翻訳に潜むYes, Noのワナ

ブログ

ファーストフードのチェーン店で英語のメニューがあると分かると、「進んでいるなあ。」とか、「これでもう外国人も安心。」と、即座に感じてしまう所があります。日本人からすると、その英語に翻訳されたメニューを見る事はほとんどないと思うので、一般人として、その翻訳が適切かどうか評価をする機会はないと思います。通常の一個一個の料理の名称レベルであれば、問題は発生しないと思うのですが、Yes, Noの質問が出た時にトラブルが起こる可能性があります。その例が以下の通りです。

I’m 20 years old of age or more. I will not drive after drinking alcohol.
Yes or No

ファーストフードのチェーン店では、最近、ビールなどのアルコール飲料を提供している事もあり、飲酒をしないと言う事をお客さんに確認しないといけないのです。ただ、Yes or Noの質問形式にした際は、注意が必要です。上記の質問だと、Yesを選ぶと、最初の20歳以上かどうかについては、「はい。」になるのですが、2つ目の質問は、「飲酒運転をする。」と言う意味になってしまいます。当然、日本語の感覚だと、ここの質問は、1つ目であろうが、2つ目であろうが、「はい。」と答える事で、「20歳以上であり、飲酒運転もしません。」と言う確認になります。

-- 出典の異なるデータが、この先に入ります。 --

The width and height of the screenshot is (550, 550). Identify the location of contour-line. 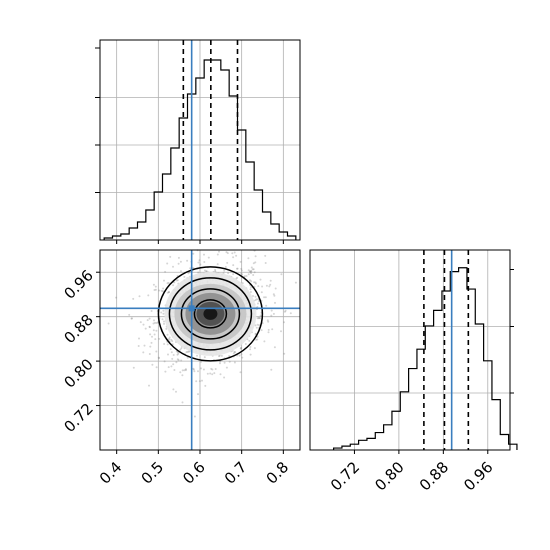
(210, 314).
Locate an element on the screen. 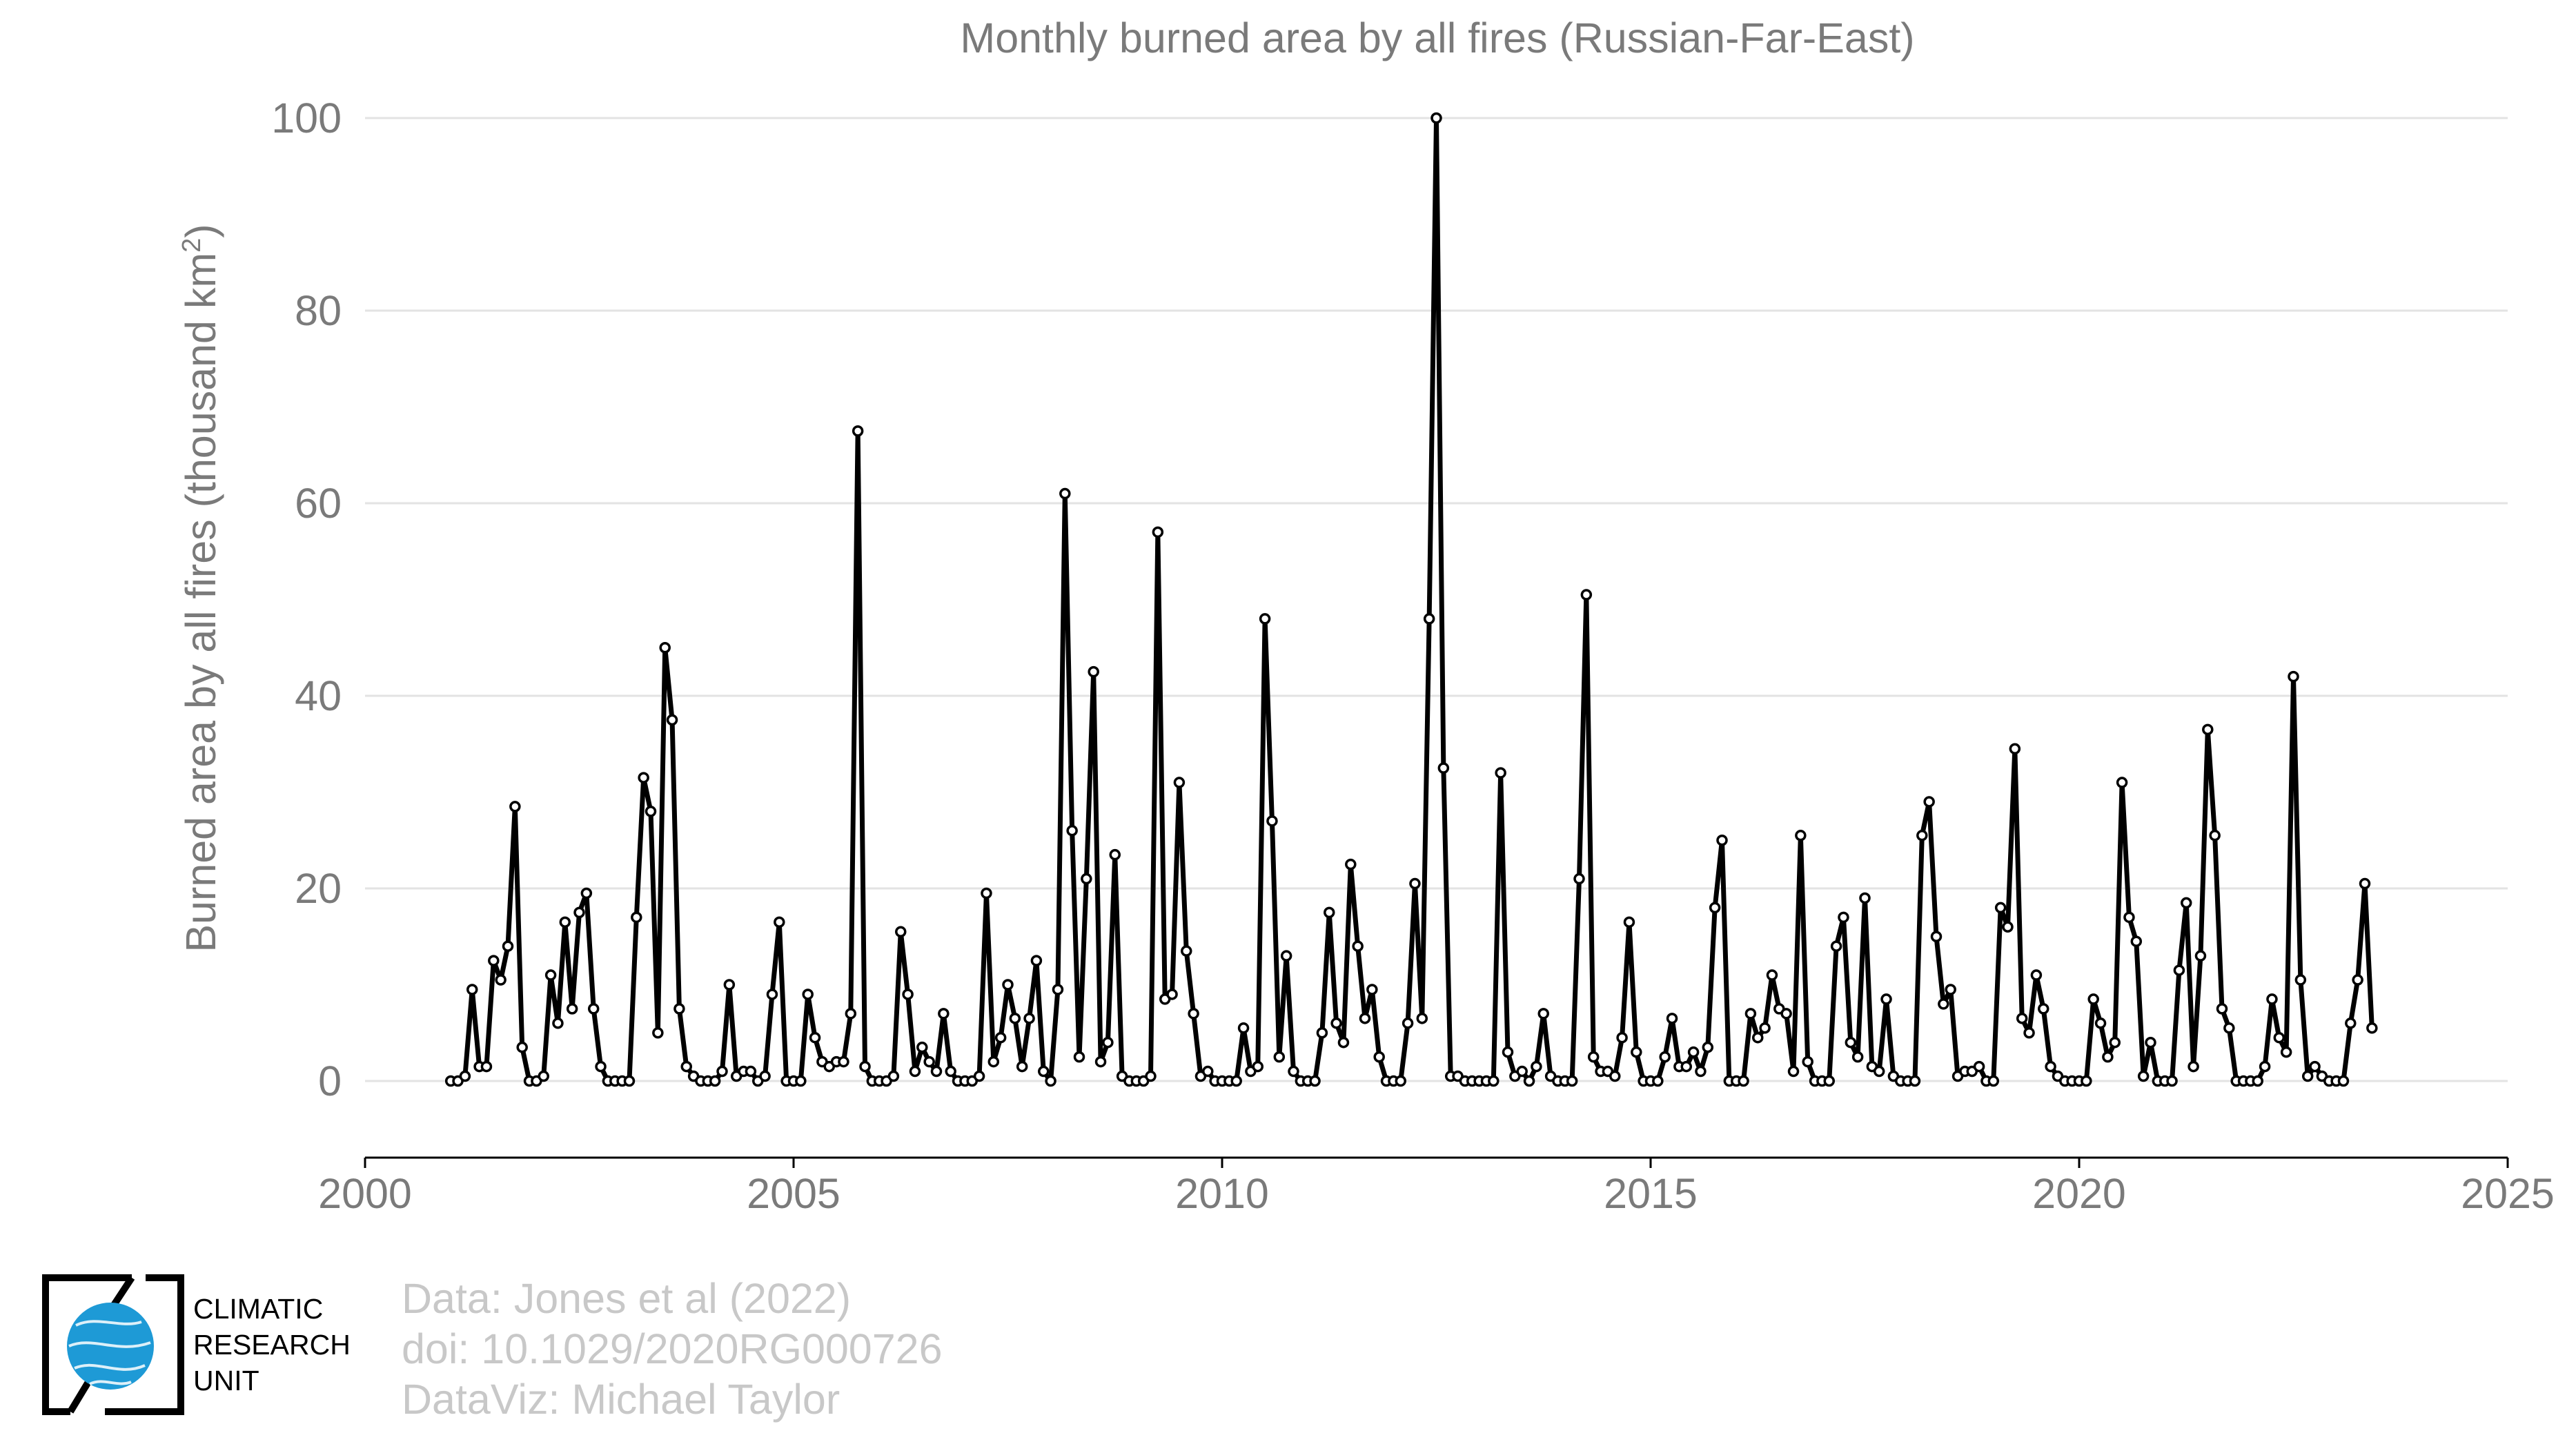 The image size is (2576, 1451). y-tick-label: 40 is located at coordinates (318, 696).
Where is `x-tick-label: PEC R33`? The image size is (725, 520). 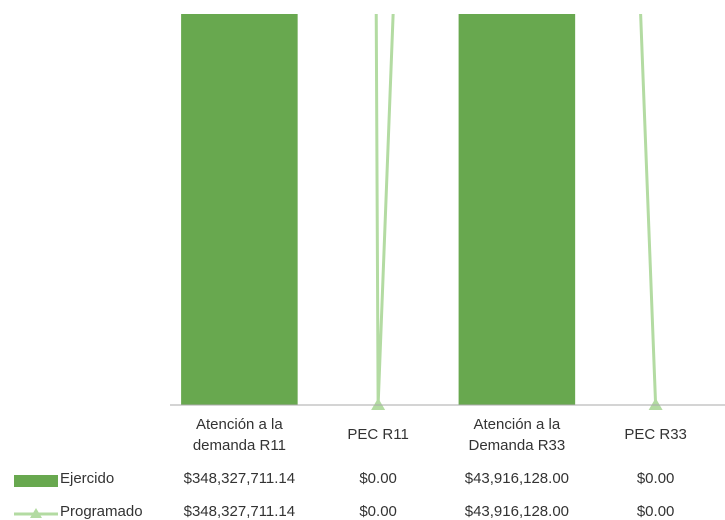
x-tick-label: PEC R33 is located at coordinates (656, 434).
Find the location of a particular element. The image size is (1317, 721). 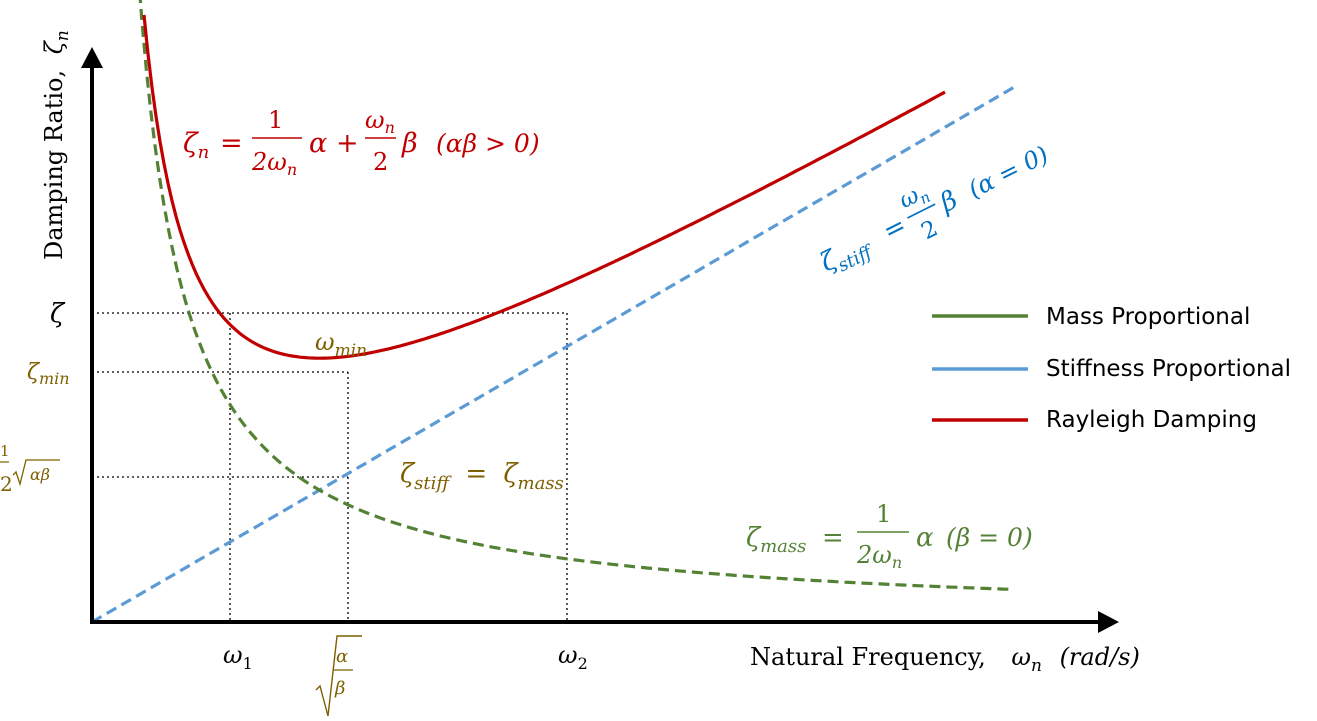

stiffness-equation: ζstiff = ωn 2 β (α = 0) is located at coordinates (934, 212).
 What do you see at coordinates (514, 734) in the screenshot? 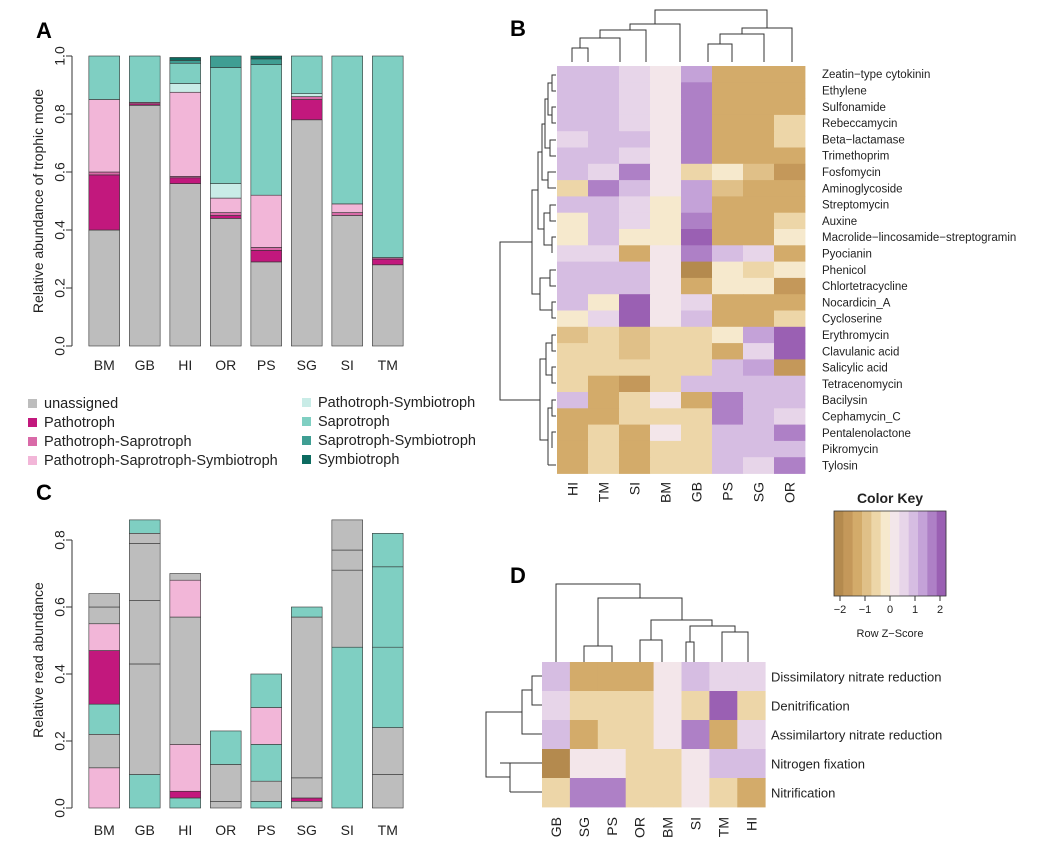
I see `panel-d-row-dendrogram` at bounding box center [514, 734].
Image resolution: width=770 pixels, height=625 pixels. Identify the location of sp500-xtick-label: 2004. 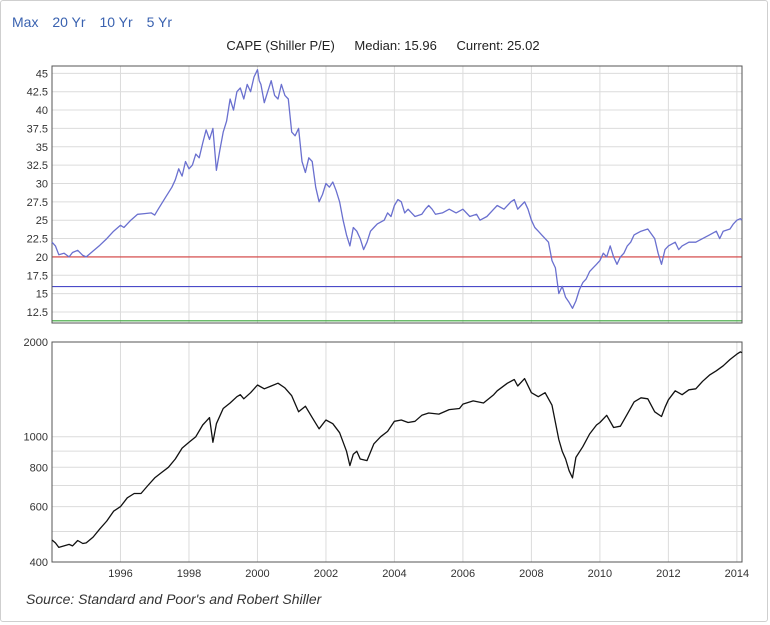
(394, 574).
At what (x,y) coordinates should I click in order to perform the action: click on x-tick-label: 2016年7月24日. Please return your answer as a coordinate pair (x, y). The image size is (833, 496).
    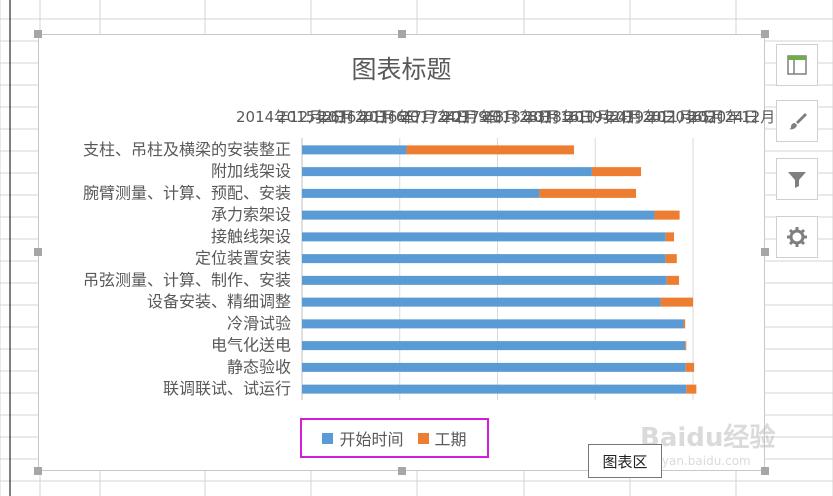
    Looking at the image, I should click on (415, 117).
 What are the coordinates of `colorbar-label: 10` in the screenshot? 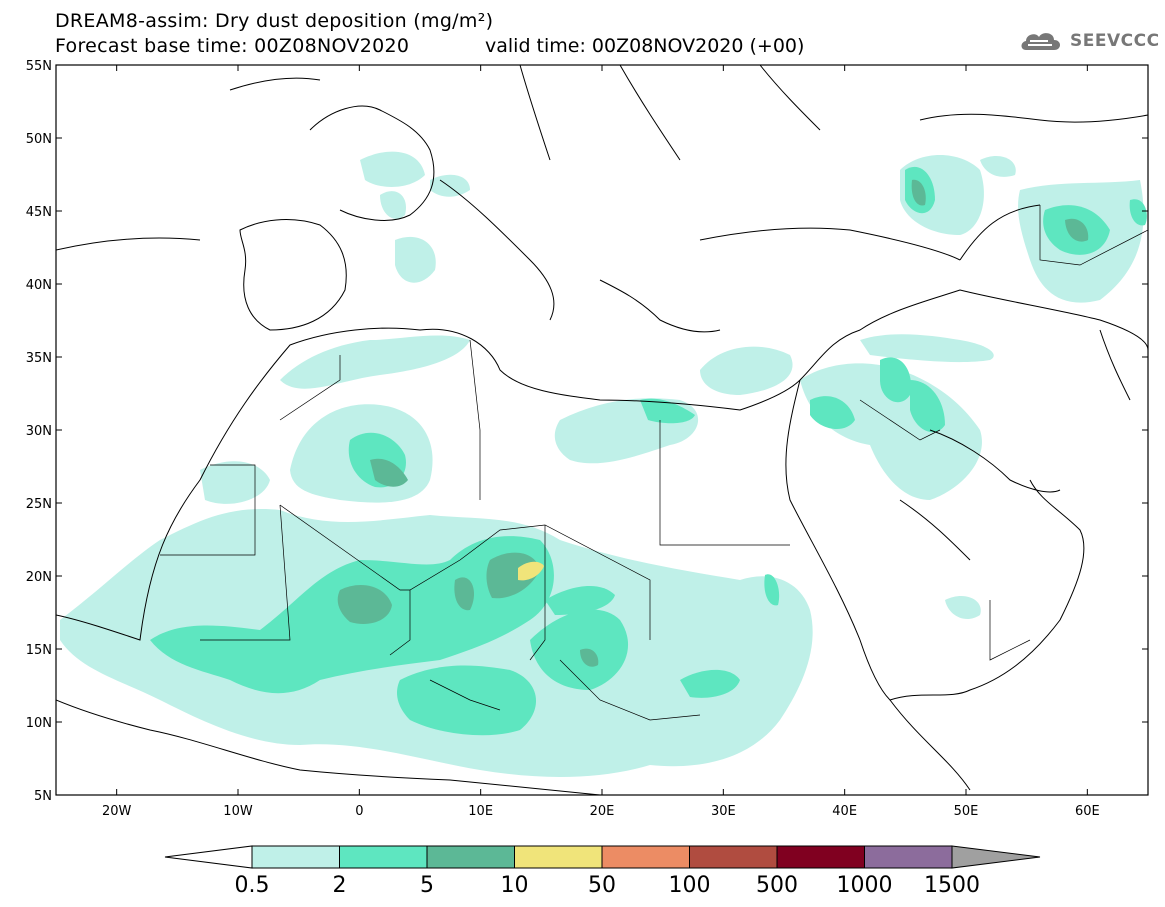 It's located at (515, 886).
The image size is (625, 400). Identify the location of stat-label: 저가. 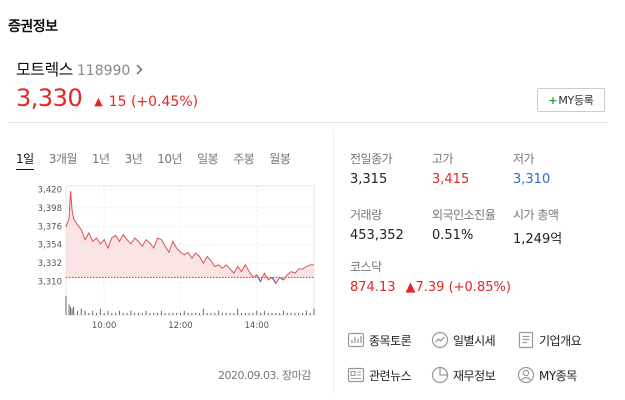
(524, 159).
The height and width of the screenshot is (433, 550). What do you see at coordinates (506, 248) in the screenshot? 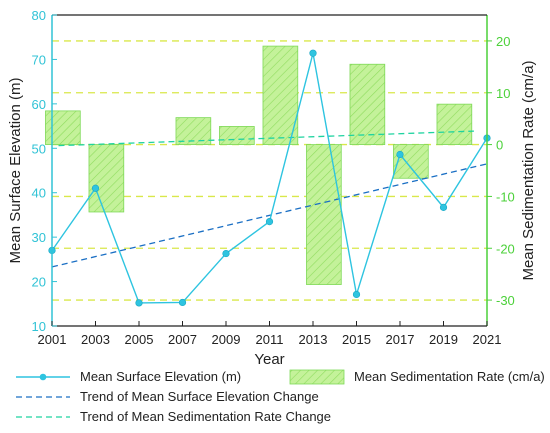
I see `y-right-tick-label: -20` at bounding box center [506, 248].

実際、この場面に遭遇した外国人の中では、「どっちにすればよいのか分からず混乱した。」と言う意見が多かったそうです。正しい翻訳をすると言う事は、ただ単に文面を翻訳すると言う事だけでなく、こういったYes, Noの質問に対しても、正しく繋がるようにする事も含まれると思います。

では、どうすればよいか?と言うと、まず、簡単な修正方法としては、質問を二つに分ければ良いと思います。I’m 20 years old of age or more.と言う1個目の質問を出して、Yes, Noでどちらかを選ぶ。そして、Yesと答えれば、2つ目の質問に移行、Noと答えれば、そこでアルコール飲料は、注文出来ないと表示を出す。2つ目の質問では、Noであれば、アルコール飲料注文画面に移行、Yesであれば、注文出来ないと表示を出す。

もう一つの修正方法としては、2つ目の質問を肯定分にしてしまう事です。
I’m 20 year old of age or more. I assure that I avoid driving after drinking alcohol.これであれば、Yesと答える事によって、20歳以上であり、飲酒運転をしない事を約束する。と言う確認が出来ます。
実はこのYes, Noのワナは日常英会話でも多々、引っかかる人が続出しています。私も、学生の頃、「YesなのかNoなのかどっちだ?」と先生から怒られた苦い経験があります。「どっちだ?」と聞き返されると言う事は、直近で言っていた事と矛盾しているが故に聞かれているのですが、矛盾に気付いて、聞き返されるケースは、まだ、救いようがあって、そうではなく、意味が普通に通ってしまう場合は、大きな誤解を含んだまま、どんどん話が先に行ってしまいます。

文面であっても、会話であっても、Yes, Noの質問に対する答え方は、英語教育の初期の頃から、きっちり徹底しておきたいですね。